The following methods and assumptions were used to estimate the fair value of each category of financial instruments for which it is practicable to estimate that value:

Cash and Temporary Investments:
Cash and due from banks, federal funds sold and interest-bearing deposits with banks. The carrying amount approximated the fair value.
Residential mortgage loans held for sale. The fair value of residential mortgage loans held for sale was derived from secondary market quotations for similar instruments.

Investments: Fair value of U.S. Treasury, U.S. Agency, state and municipal, corporate debt and trust preferred securities was determined as using valuation methodologies outlined in the previous sections of this note.

Loans: The fair value was estimated by computing the discounted value of estimated cash flows, adjusted for potential loan and lease losses, for pools of loans having similar characteristics. The discount rate was based upon the current loan origination rate for a similar loan. Non-performing loans have an assumed interest rate of 0%.

Accrued interest receivable: The carrying amount approximated the fair value of accrued interest, considering the short-term nature of the receivable and its expected collection.

Other assets: The majority of the carrying amount approximated the fair value based on the surrender value of the cash surrender value life insurance contracts as determined by each insurance carrier.  The remaining portion of the carrying amount approximated the fair value of interest rate swaps using quoted prices provided by the swap counterparty.

Deposits: The fair value of demand, money market savings and regular savings deposits, which have no stated maturity, were considered equal to their carrying amount, representing the amount payable on demand. While management believes that the Bank’s core deposit relationships provide a relatively stable, low-cost funding source that has a substantial intangible value separate from the value of the deposit balances, these estimated fair values do not include the intangible value of core deposit relationships, which comprise a significant portion of the Bank’s deposit base.

The fair value of time deposits was based upon the discounted value of contractual cash flows at current rates for deposits of similar remaining maturity.

Short-term borrowings: The carrying amount approximated the fair value of repurchase agreements due to their variable interest rates.
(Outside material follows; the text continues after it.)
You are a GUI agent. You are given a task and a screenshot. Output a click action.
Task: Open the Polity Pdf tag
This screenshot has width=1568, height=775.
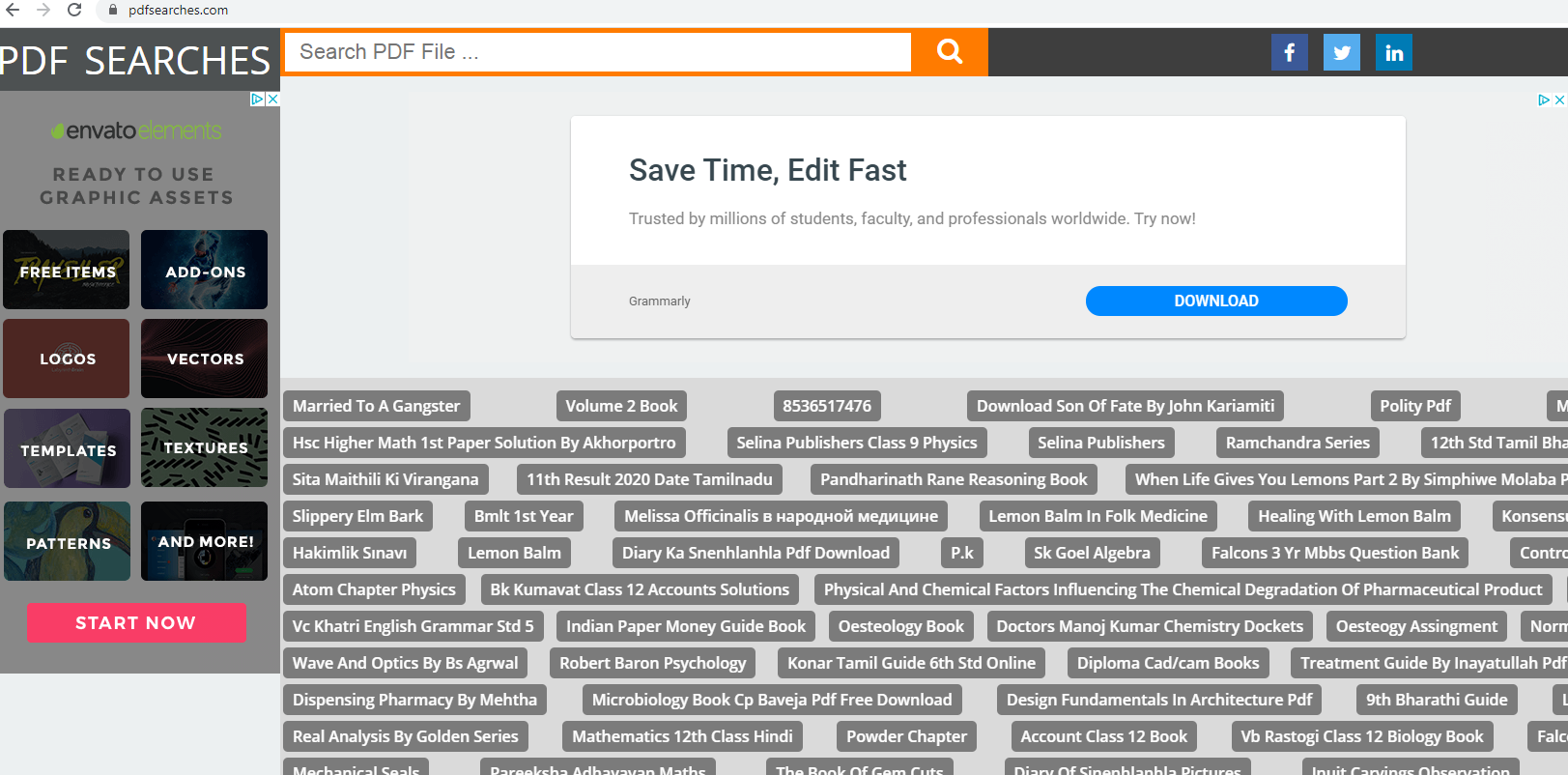coord(1414,406)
The fair value of Federal Home Loan Bank of Atlanta advances was estimated by computing the discounted value of contractual cash flows payable at current interest rates for obligations with similar remaining terms.

Long-term borrowings: The fair value of the Federal Home Loan Bank of Atlanta advances and subordinated debentures was estimated by computing the discounted value of contractual cash flows payable at current interest rates for obligations with similar remaining terms.

Accrued interest payable and other liabilities: The carrying amount approximated the fair value of accrued interest payable, accrued dividends and premiums payable, considering their short-term nature and expected payment.